Survival prognosis analysis of Donafenib adjuvant therapy for radioactive iodine-refractory differentiated thyroid cancer
10.3760/cma.j.cn321828-20241113-00393
- VernacularTitle:多纳非尼辅助治疗碘难治性分化型甲状腺癌的生存预后分析
- Author:
Xianmin DING
1
;
Xin ZHANG
;
Xing MA
;
Si ZHOU
;
Deyu LI
;
Wenliang LI
;
Yansong LIN
;
Hui YANG
Author Information
1. 郑州大学附属肿瘤医院、河南省肿瘤医院核医学科,郑州 450008
- Publication Type:Journal Article
- Keywords:
Thyroid neoplasms;
Tyrosine kinase inhibitors;
Pyridines;
Treatment outcome;
Donafenib
- From:
Chinese Journal of Nuclear Medicine and Molecular Imaging
2025;45(12):738-743
- CountryChina
- Language:Chinese
-
Abstract:
Objective:To report the follow-up status of patients participating phase Ⅲ clinical trial (ZGDD3) of Donafenib tosilate (abbreviated as Donafenib) in the treatment of progressive radioactive iodine-refractory differentiated thyroid cancer (RAIR-DTC), and to explore its efficacy, safety and prognostic factors.Methods:This study was a randomized controlled trial, and the clinicopathological data and follow-up results of 29 patients (16 males, 13 females, age 40-68 years) who participated in the clinical trial ZGDD3 between August 2018 and March 2021 were analyzed.
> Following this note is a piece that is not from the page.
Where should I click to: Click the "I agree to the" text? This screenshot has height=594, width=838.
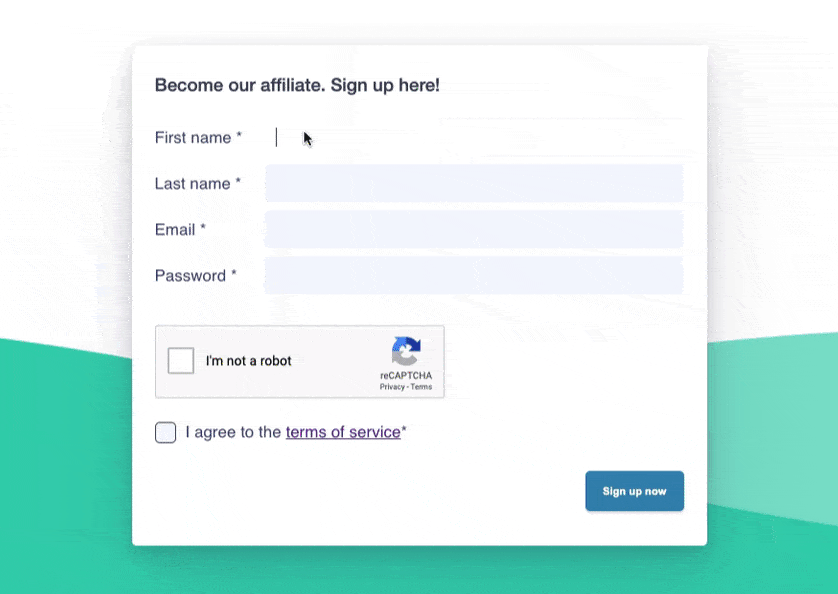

Patients were divided into Donafenib group and placebo group using the central dynamic randomization method with the ratio of 2∶1. Adverse reactions (AE) during the trial were observed. Independent-sample t test, Mann-Whitney U test and Fisher exact test were used to analyze the differences of baseline characteristics between the two groups. Progression-free survival (PFS) and overall survival (OS) were followed up. Kaplan-Meier method was used to draw the survival curve (log-rank test) and Cox regression analysis was used to analyze the prognostic factors. Results:There were 22 patients in Donafenib group and 7 patients in placebo group. There were no significant differences of baseline characteristics between the two groups ( t values: -0.68, Z values: from -1.47 to -0.56, all P>0.05). The follow-up was 32.07(21.07, 49.85) months. During the trial, drug-related AEs occurred in all patients in Donafenib group, mostly was grade Ⅰ-Ⅱ, no grade Ⅳ or Ⅴ AEs were found. The median PFS was significantly longer in Donafenib group than that in placebo group (13.23 vs 4.03 months; χ2=9.68, P=0.002), and the median OS was 55.00 and 24.30 months respectively ( χ2=2.07, P=0.150). Metastasis to less common sites was the independent risk factor for OS (hazard ratio ( HR)=6.789, 95% CI: 1.272-36.246, P=0.025). Conclusions:Donafenib shows good clinical application in the treatment of RAIR-DTC, demonstrating good safety and efficacy. Metastasis to less common sites is closely related to OS.